■ SHORT TASK
Print the lines of the material below from the line containing "Where should I click to: Click muted" to the line containing "pyautogui.click(x=334, y=69)", with no changes.

EXTRACTED RECORDS start

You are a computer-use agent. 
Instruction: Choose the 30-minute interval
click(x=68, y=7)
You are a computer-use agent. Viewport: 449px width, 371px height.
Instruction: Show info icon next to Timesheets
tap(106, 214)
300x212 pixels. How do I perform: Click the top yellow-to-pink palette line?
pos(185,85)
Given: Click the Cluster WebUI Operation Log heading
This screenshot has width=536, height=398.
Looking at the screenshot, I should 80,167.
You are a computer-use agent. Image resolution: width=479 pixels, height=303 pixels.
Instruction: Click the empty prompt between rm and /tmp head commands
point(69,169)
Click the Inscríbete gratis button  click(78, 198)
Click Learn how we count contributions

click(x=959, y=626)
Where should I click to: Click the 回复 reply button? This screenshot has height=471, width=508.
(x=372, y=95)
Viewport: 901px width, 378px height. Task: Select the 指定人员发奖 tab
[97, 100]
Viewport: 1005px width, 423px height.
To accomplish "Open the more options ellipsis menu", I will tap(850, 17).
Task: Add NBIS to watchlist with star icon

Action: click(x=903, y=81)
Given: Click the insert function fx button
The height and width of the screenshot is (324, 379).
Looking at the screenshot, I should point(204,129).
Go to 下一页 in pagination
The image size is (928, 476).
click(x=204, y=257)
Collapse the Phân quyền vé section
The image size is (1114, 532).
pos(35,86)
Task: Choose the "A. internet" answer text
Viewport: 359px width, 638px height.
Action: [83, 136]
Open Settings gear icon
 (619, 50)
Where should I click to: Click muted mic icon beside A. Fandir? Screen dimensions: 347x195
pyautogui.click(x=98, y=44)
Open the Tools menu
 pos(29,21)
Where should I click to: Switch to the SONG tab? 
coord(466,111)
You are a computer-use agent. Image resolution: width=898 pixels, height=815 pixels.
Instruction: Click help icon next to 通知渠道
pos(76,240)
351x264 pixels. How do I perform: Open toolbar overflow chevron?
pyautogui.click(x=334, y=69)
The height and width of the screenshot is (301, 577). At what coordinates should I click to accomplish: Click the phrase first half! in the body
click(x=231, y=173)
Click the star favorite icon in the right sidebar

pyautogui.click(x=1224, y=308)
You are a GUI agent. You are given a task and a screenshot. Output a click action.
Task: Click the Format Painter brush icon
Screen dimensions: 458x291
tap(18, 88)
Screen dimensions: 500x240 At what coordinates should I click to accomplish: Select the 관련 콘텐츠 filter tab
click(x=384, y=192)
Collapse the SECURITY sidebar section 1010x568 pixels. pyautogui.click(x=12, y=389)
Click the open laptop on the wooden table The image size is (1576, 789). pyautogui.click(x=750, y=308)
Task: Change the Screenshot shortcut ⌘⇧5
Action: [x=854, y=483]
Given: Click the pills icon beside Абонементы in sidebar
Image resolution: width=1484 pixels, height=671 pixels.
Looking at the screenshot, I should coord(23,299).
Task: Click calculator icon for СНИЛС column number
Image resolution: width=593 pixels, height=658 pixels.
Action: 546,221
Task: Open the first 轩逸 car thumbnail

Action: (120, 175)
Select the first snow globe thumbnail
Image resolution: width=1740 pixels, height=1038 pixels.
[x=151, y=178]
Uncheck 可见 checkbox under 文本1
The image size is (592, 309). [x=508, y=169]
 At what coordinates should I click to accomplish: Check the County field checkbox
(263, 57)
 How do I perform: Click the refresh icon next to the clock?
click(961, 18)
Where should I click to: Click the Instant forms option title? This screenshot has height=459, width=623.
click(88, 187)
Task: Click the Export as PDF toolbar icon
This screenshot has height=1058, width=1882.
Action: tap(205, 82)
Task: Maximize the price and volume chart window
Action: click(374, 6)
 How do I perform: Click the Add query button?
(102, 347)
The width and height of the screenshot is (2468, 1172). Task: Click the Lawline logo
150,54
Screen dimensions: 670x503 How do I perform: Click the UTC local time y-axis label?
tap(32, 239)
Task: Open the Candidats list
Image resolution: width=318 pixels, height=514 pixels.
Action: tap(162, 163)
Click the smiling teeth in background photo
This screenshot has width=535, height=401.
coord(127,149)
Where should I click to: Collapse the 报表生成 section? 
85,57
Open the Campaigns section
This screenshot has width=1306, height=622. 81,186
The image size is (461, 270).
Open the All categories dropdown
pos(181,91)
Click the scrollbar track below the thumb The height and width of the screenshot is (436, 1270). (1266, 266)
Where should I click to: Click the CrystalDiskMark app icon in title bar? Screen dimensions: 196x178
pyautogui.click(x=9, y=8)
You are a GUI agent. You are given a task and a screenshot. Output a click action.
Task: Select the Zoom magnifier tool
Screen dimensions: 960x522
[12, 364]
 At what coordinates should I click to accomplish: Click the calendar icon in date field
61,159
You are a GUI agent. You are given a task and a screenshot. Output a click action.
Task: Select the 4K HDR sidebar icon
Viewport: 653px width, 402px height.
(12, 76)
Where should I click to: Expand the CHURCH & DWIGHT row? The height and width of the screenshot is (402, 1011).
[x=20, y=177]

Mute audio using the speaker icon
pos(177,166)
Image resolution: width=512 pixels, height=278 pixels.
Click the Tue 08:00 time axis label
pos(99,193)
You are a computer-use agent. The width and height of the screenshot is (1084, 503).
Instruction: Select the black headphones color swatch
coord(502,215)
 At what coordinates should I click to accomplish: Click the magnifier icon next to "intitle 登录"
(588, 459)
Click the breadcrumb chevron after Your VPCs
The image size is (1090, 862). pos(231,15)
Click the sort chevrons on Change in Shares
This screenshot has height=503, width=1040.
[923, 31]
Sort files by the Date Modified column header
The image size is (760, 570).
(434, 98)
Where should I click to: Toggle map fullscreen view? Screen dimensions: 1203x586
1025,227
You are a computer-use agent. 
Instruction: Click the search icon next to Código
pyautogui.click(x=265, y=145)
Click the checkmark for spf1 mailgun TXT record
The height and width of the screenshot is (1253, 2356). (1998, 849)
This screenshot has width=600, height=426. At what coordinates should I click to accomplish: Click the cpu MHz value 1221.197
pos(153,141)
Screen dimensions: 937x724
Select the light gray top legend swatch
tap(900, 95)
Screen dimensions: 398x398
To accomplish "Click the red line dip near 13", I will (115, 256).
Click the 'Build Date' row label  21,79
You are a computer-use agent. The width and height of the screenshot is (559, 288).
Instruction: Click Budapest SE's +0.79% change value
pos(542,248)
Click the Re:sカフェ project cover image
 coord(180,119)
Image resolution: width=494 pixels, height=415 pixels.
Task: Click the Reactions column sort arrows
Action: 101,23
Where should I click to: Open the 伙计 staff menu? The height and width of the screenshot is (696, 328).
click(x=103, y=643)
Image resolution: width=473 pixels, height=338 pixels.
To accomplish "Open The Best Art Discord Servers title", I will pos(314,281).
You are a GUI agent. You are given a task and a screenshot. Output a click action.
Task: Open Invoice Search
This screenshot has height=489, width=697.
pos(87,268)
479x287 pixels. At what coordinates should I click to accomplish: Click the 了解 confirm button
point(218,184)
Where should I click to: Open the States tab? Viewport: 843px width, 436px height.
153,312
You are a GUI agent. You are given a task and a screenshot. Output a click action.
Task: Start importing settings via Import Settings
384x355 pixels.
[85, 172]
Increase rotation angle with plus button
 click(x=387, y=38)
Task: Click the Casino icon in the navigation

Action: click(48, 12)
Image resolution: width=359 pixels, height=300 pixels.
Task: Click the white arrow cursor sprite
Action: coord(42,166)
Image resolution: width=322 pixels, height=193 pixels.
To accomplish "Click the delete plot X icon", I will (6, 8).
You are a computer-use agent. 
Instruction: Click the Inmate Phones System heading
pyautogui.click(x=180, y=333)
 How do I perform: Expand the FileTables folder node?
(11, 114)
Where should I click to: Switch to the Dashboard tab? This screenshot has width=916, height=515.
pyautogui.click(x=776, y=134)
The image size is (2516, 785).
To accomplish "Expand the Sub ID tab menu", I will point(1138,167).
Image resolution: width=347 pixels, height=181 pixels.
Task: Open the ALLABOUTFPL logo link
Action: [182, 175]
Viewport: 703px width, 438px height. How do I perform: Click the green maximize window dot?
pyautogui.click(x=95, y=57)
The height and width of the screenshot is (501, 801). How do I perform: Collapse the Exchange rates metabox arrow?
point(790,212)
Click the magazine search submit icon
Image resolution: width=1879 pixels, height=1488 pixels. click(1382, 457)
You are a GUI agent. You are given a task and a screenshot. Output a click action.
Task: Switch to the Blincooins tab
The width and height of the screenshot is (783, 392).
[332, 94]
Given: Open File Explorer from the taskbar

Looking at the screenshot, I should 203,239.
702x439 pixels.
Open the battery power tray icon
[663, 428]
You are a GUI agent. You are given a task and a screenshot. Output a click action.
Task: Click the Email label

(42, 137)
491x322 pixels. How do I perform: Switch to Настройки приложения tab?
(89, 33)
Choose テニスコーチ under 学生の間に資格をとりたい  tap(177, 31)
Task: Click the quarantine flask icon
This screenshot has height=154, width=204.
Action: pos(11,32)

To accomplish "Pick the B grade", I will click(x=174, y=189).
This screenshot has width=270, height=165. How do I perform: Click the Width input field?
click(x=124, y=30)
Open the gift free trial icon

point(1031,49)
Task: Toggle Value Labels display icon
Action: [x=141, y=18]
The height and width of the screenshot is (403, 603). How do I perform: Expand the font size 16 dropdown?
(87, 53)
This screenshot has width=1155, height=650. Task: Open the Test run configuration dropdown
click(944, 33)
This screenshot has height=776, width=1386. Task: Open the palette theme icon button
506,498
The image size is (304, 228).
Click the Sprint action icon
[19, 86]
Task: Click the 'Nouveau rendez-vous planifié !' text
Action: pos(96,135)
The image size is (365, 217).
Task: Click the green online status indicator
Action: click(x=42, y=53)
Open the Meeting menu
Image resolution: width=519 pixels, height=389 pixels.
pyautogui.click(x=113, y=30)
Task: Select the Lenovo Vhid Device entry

EXTRACTED RECORDS end

■ EXERCISE RESPONSE
Where should I click to: Click muted mic icon beside A. Fandir? Screen dimensions: 347x195
pyautogui.click(x=98, y=44)
Open the Tools menu
 pos(29,21)
Where should I click to: Switch to the SONG tab? 
coord(466,111)
You are a computer-use agent. Image resolution: width=898 pixels, height=815 pixels.
Instruction: Click help icon next to 通知渠道
pos(76,240)
351x264 pixels. How do I perform: Open toolbar overflow chevron?
pyautogui.click(x=334, y=69)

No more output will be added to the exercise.